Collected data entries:
┏━━

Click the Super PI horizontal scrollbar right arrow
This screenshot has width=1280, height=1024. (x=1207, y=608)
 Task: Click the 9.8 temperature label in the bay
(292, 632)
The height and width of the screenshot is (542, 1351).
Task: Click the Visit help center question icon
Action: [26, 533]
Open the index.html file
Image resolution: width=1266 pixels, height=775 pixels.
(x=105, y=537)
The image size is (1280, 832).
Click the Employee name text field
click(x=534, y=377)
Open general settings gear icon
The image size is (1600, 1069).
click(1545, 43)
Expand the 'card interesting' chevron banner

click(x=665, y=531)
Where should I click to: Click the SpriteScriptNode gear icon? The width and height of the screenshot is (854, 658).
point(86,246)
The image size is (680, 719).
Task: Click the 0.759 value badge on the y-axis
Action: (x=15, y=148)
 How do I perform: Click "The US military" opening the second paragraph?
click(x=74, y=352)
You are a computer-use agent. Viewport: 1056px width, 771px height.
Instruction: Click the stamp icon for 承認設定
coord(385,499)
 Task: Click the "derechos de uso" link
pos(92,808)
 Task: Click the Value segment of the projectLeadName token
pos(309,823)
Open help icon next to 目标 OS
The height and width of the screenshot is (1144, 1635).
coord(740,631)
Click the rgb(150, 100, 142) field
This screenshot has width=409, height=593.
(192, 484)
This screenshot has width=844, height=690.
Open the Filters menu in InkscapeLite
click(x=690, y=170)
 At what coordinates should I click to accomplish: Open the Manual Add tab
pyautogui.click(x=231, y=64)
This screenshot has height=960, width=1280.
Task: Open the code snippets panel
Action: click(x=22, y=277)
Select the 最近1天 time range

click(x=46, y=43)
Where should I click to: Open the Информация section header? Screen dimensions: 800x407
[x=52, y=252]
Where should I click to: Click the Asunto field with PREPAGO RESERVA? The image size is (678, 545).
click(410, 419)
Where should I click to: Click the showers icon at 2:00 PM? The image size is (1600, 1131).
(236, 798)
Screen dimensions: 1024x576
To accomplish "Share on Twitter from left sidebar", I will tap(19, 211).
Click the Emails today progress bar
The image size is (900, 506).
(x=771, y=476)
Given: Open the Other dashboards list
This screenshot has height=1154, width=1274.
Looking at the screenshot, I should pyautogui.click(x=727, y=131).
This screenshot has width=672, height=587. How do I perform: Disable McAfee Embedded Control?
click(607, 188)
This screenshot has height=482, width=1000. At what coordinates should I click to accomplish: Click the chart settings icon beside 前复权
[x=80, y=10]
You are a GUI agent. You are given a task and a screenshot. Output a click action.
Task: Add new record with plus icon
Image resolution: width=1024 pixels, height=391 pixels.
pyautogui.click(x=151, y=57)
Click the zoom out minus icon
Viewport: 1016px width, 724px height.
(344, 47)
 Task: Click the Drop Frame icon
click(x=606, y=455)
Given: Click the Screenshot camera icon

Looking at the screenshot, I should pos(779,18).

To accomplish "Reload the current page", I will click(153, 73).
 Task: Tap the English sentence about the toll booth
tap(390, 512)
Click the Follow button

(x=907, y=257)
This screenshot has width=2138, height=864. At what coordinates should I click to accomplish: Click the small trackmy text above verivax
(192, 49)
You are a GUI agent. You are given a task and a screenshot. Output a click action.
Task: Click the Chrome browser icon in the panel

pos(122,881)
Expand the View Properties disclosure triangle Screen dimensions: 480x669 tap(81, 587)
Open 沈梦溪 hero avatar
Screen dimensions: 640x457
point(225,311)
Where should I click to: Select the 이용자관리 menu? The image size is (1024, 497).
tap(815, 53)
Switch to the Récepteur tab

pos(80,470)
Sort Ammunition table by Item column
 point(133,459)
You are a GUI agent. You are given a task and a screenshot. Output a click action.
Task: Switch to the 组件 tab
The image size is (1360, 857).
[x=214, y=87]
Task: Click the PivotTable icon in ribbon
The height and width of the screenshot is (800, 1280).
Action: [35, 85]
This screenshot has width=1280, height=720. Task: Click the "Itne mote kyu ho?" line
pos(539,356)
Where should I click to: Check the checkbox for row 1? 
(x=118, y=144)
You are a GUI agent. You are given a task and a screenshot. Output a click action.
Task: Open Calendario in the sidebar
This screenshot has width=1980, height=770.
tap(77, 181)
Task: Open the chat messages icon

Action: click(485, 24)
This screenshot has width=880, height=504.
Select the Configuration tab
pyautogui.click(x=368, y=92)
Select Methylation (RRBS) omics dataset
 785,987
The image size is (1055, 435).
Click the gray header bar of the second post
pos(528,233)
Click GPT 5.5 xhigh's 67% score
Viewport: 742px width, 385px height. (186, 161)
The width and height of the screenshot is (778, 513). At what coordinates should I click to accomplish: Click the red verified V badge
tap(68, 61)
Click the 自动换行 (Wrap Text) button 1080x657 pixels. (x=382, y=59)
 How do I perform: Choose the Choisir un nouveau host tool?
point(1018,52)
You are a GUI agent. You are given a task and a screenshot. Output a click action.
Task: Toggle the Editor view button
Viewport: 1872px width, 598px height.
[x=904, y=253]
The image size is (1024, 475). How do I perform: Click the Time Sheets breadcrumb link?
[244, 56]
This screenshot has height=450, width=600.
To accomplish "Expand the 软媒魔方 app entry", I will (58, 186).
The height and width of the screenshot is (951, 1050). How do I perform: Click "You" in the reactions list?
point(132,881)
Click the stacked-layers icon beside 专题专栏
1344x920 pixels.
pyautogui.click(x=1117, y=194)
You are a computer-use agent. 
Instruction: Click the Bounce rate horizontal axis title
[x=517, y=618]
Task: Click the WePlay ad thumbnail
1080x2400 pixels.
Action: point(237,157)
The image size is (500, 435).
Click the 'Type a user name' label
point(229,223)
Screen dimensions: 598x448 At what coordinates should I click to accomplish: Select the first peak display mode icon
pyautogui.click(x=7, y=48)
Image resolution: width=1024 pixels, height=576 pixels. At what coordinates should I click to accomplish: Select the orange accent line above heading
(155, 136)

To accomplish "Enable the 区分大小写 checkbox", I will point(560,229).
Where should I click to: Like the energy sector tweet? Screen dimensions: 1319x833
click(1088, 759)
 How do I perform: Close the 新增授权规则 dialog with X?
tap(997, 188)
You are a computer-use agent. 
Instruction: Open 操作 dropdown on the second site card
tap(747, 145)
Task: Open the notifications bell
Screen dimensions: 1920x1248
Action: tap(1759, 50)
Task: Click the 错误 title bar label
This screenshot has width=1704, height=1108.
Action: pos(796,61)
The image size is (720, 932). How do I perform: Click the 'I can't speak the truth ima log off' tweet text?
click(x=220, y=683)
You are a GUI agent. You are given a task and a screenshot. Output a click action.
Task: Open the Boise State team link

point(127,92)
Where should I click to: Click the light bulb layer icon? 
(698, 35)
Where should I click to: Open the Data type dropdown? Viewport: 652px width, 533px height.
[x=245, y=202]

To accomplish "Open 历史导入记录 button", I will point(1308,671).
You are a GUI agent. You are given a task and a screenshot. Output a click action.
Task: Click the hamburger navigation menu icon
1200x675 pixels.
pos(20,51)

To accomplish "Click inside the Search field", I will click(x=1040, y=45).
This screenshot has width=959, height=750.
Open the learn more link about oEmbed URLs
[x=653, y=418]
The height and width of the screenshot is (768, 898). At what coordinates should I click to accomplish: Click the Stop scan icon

┗━━

PROBLEM DETAILS: Above are the records; print exactly the lines from the line with "Where should I click to: Like" to the line with "Task: Open the notifications bell", including both, and nothing else.

ANSWER TO THIS PROBLEM:
Where should I click to: Like the energy sector tweet? Screen dimensions: 1319x833
click(1088, 759)
 How do I perform: Close the 新增授权规则 dialog with X?
tap(997, 188)
You are a computer-use agent. 
Instruction: Open 操作 dropdown on the second site card
tap(747, 145)
Task: Open the notifications bell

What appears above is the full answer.